# Consigne 1
Répondez à ces questions sur l’extrait source ci-dessous :
(a) Depuis quand la norme IFRS 9 est-elle mise en œuvre ?
(b) À partir de quelle année les banques devront-elles gérer les premiers remboursements des PGE ?
(c) Quelle création le Parlement européen encourage-t-il dans le cadre des déconsolidations ?
# Consigne 2
Comment traduire en anglais cette phrase de l’extrait source ci-dessous : « Un objectif initial de la norme était d’éviter des variations trop abruptes dans le provisionnement. » ?

Huit mois plus tard, la BCE
Les enseignements de l’année 2020 pour le secteur bancaire
Le rôle des banques centrales
Les annonces de programmes de rachat de titres
Les banques au service de la politique publique
En relayant le dispositif de PGE, les banques ont été perçues en 2020 comme un appui, alors qu’elles étaient considérées comme une cause de la crise en 2008. Elles devront gérer à partir de 2022 les premiers remboursements des PGE
La question en suspens des NPL
Si les taux de douteux ont peu varié en 2020, la gestion du flux sera un enjeu des années 2021 et 2022, par recours à des solutions classiques (restructuration, recouvrement), ou par des déconsolidations incluant la création de sociétés nationales de gestion de portefeuille (SGP), comme encouragé par le Parlement européen
Le premier stress sous IFRS 9
La crise de la Covid représente le premier stress depuis la mise en œuvre d’IFRS 9 en janvier 2018. Un objectif initial de la norme était d’éviter des variations trop abruptes dans le provisionnement. La vertu d’anticipation se comprend lorsque la conjoncture se dégrade lentement. Toutefois, cette crise présente des caractéristiques différentes : une apparition brutale, une durée incertaine, un amortisseur lié aux aides publiques (PGE…). La norme n’a probablement pas freiné l’octroi depuis sa mise en œuvre et l’application de sa dimension prospective a manqué d’homogénéité entre établissements.

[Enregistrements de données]
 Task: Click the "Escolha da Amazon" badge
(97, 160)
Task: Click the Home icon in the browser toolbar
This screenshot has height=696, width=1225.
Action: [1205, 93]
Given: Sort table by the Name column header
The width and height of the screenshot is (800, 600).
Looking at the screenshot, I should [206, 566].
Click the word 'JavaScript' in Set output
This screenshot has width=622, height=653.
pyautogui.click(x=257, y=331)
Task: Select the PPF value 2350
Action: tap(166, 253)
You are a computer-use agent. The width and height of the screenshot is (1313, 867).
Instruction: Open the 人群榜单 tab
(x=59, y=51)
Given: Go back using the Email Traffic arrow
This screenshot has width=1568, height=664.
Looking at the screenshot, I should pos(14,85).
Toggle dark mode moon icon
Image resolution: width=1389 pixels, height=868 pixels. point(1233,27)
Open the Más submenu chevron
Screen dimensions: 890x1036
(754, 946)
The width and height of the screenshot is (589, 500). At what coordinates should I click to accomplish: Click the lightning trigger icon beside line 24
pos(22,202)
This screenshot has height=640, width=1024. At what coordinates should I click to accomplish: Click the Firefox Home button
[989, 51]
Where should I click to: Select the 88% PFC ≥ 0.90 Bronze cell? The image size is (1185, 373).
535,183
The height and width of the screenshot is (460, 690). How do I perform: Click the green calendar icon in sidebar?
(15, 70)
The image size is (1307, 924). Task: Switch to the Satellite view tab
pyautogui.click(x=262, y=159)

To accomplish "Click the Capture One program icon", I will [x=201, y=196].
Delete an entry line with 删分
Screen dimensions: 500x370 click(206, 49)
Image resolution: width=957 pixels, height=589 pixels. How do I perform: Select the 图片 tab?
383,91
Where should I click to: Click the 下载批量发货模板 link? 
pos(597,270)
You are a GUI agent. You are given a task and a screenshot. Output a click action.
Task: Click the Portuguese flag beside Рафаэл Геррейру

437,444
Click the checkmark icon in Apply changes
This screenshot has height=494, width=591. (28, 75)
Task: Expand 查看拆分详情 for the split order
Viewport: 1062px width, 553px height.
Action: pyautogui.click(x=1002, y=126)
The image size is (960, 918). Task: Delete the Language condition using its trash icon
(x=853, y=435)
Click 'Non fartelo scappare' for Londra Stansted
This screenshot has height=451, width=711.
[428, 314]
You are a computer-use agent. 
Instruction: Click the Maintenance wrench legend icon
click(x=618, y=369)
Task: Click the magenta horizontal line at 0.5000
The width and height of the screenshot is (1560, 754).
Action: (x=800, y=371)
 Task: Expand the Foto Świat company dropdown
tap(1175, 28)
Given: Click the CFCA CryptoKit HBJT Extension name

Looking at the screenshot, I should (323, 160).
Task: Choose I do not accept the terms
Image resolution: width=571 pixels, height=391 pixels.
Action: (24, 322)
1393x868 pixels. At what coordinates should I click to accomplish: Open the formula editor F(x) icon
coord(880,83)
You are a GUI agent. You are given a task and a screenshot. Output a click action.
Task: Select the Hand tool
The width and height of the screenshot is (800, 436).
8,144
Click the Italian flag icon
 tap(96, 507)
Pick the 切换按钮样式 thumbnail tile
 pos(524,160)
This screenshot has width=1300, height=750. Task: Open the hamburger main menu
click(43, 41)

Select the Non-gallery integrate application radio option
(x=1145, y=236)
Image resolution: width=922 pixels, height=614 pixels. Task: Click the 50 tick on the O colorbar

# Réponse 1
(a) Depuis janvier 2018.
(b) À partir de 2022.
(c) La création de sociétés nationales de gestion de portefeuille (SGP).

# Réponse 2
An initial objective of the standard was to avoid overly abrupt changes in provisioning.